12. No One Is an Island

Your relationship with God is obviously personal: no one can take your place in the history of the universe. And God’s love for you is personal. But personal doesn’t mean private. The culture in which we live makes much of “the individual.” That’s a word that says nothing about your relationship with others. Being a person, on the other hand, means being in relationship to others. The difference this makes is huge, so let’s think about it.

When everybody “minds their own business,” individuals are more vulnerable, more isolated, and more lonely than ever.

Our culture tends to talk about important things like truth and freedom in terms of the individual. For example, truth is often described as whatever the individual believes it is. It’s “true” for him or her. This reduces truth to mere opinion. Right and wrong are described in terms of “individual choice.” It is even claimed that “no one can judge”; no one else can say what is right or wrong for “the individual.” “Freedom” is described as the right to do whatever an individual chooses.
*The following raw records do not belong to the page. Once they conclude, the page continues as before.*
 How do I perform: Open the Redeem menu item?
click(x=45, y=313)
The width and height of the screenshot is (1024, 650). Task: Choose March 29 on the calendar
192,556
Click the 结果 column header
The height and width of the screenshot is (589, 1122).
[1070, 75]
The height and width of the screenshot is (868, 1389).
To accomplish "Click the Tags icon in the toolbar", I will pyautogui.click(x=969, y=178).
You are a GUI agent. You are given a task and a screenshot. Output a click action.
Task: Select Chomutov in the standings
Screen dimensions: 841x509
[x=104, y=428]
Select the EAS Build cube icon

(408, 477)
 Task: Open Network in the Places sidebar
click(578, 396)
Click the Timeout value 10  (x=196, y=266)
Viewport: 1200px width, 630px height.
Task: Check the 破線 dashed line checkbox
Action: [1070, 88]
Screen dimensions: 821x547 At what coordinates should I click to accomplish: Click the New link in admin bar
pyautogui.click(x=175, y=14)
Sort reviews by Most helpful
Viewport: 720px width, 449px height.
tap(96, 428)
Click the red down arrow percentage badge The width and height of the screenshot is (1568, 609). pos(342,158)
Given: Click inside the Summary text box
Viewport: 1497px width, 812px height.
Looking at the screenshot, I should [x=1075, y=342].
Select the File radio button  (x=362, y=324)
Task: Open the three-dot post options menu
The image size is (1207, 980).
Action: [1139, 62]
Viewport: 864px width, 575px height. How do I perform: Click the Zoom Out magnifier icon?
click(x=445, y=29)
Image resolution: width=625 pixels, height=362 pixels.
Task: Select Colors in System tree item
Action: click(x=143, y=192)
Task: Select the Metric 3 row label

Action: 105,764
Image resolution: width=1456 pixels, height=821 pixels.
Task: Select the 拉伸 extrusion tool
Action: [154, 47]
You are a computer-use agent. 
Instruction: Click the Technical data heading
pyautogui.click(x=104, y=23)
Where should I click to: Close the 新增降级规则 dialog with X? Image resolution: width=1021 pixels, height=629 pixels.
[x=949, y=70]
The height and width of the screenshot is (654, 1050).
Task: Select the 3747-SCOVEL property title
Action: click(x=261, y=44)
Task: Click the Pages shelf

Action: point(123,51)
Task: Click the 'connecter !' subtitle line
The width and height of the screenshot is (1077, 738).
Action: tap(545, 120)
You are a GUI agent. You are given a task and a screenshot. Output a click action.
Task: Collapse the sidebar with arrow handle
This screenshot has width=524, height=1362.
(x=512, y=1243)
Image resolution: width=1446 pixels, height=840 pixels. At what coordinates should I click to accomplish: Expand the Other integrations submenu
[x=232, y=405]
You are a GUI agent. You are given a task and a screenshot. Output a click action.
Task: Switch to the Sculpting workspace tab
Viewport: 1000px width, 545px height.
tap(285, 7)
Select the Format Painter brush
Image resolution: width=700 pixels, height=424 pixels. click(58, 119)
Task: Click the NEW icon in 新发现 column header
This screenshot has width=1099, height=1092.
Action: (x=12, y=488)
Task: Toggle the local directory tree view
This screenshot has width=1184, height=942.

So where does that leave us when an individual thinks it is right to fly a plane into an office building, if “no one else can judge”? Or when lives are terminated through abortion or assisted suicide because “the individual has the right to choose”?

But do right and wrong, true and false, depend entirely on the individual? And do we really want a society in which individuals are accountable only to themselves?

If truth is ultimately only a matter of each individual’s opinion, and if right is whatever the individual chooses, then the very possibility of dialogue, public debate, and consensus is ruled out before it can start. Individualism ultimately puts us beyond each other’s reach. It cuts across our deep human need to belong to, and with, one another.

Individualism fails to recognise that we can only really be ourselves in relation to others, and through being for others. Promoting self independently of others is promoting a false self. This shows up in the fact that when everybody “minds their own business,” individuals are more vulnerable, more isolated, and more lonely than ever. People are suffering because of this. It is unnatural. Ultimately, it is unlivable.

This is probably why some people are now looking for ways to reconnect with everything, and often through nature. But nature religions, even those of a new age, cannot ultimately deliver what is needed (see chapter 6).

For Practice

Take notice of how prevalent individualism is in our culture today. You can observe this through the media as well as in your interactions with others. What are some of the ways that you can promote a more communal approach to life? Why would this be valuable today?

For Prayer

Trust in the Lord and do good
that you may dwell in the land and live secure.
Find your delight in the Lord
who will give you your heart’s desire.
Commit your life to the Lord;
trust in God and God will act.

Those whose steps are guided by the Lord,
whose way God approves,
may stumble, but they will never fall,
for the Lord holds their hand.
The salvation of the just is from the Lord,
their refuge in time of distress.
The Lord helps and rescues them
from the wicked,
for they take refuge in the Lord.

Psalm 37:3-5, 23-24, 39-40

Unless there is some objective basis for determining what is right and wrong, right and wrong end up being whatever the individual wants or believes. That objective basis is the meaning that belongs to things, rather than the meanings we give them.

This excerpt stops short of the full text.